The House measure would take the storage of telephony metadata authorized under the PATRIOT Act away from the government, and instead rely on telecom companies to hold the data, which could then be subpoenaed by the government.
Bulk data collection by the NSA has been a very sensitive issue up on the Hill ever since 2013 when former National Security Agency contractor Edward Snowden leaked thousands of documents including the revelation that the agency had been secretly collecting data about millions of Americans' phone calls.
Those uncomfortable with the NSA's bulk data collection practices cross the spectrum politically. It has produced such strange bedfellows as Sen.Ted Cruz, R-Texas and Leahy.
House Majority Leader Kevin McCarthy, R-Calif., told reporters Monday that because the House had passed their bill with such strong support they had "no intention to waiting around" past Thursday, when they are scheduled to leave town for the month.
"If we have a bill with 338 votes why would we need to wait around?" McCarthy asked reporters.
That time crunch has complicated Senate consideration of any extension of the provisions that are set to expire that are part of the Foreign Intelligence Surveillance Act — which prescribes how foreign intelligence is gathered.
The Senate which is currently working through legislation granting the president so-called "fast-track' authority to negotiate on an up or down congressional vote sans the addition of amendments a sweeping, 12-nation trade accord — a process that could potentially be slow-walked until the weekend by opponents of the measure.
McConnell said Monday the Senate would not leave town until the chamber voted on "fast track authority". Congress must also address funding for federal highway and transit programs which also expires at the end of the month.
But Senate Intelligence Committee Chairman Richard Burr, R-N.C., said they hope to find a compromise to extend the NSA bulk data collection program by week's end. Burr, along with McConnell, has introduced a clean five-year extension of the current data collection program, and calls the House passed bill "the same as expiration" of the current government program.

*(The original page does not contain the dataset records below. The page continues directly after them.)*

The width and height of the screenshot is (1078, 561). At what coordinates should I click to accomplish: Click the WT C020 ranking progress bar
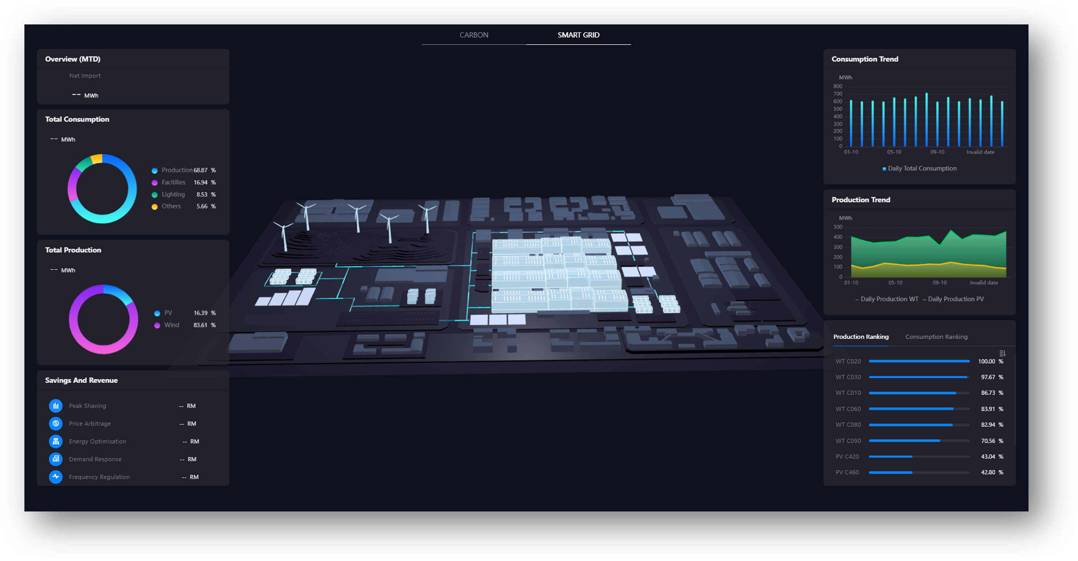pos(919,361)
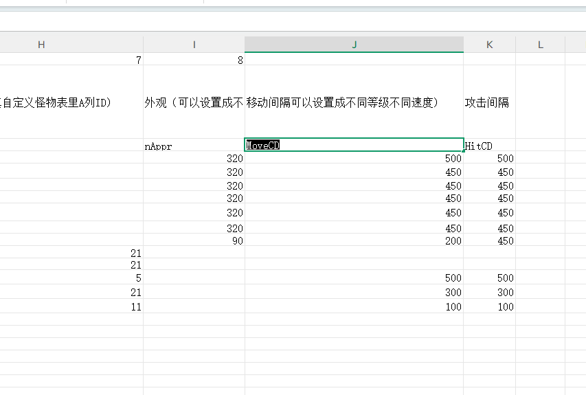Click the cell with value 200 in column J
This screenshot has height=395, width=586.
pyautogui.click(x=354, y=241)
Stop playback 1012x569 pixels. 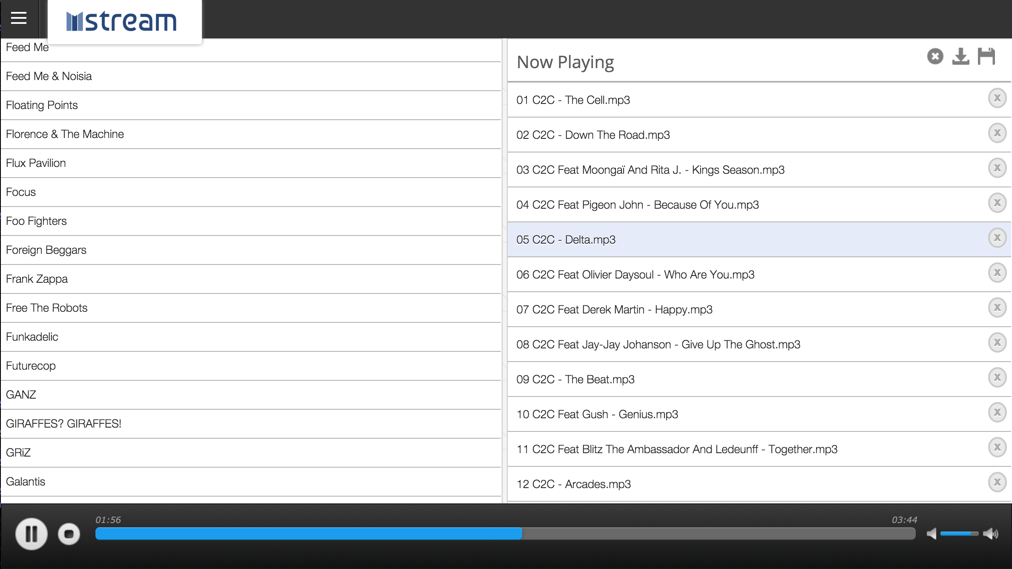tap(69, 534)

"Everybody needs to realize that this act expires on June 1st, the House is back in session on June 1st, so it's not like they're going to jam us on Thursday, leave town and make us believe that we can't send them something else, we can," Burr told reporters.

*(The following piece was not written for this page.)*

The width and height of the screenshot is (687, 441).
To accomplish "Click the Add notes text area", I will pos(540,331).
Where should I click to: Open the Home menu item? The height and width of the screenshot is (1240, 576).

One of the biggest concerns for those who are either on the fence or opposed to the USA Freedom Act is whether they have any assurances that telecom companies will hold onto the data long enough for the government to be able to utilize it. Currently, the USA Freedom Act would not mandate that telecom companies hold onto that data for any specified period of time, and it's unclear if the government would know how long that data will be held before being deleted.
"There are some of us that are concerned as to whether the telecoms will hold the data for at least two years, and that is an iffy thing," Senate Intelligence Committee Co-Chair Sen Dianne Feinstein, D-Calif., told reporters adding that she would support the USA Freedom Act.
Sens Rand Paul, R-Ky. and Ron Wyden, D-Ore., have both threatened to filibuster any attempt to pass a clean extension of the NSA bulk data collection program without reforms. Sen. Paul, who is seeking the Republican nomination for president, famously filibustered the nomination of John Brennan for CIA director for 13 hours in 2013 to express his opposition to the domestic use of drones.
"We've had a year, actually we've had three years, we've known this date was coming for three years, we ought to have full and open debate with an amendment process," Sen. Paul told reporters Monday of any attempt to reform or reauthorize the data collection program, "I will filibuster unless there's an open debate process and debate in amendments allowed."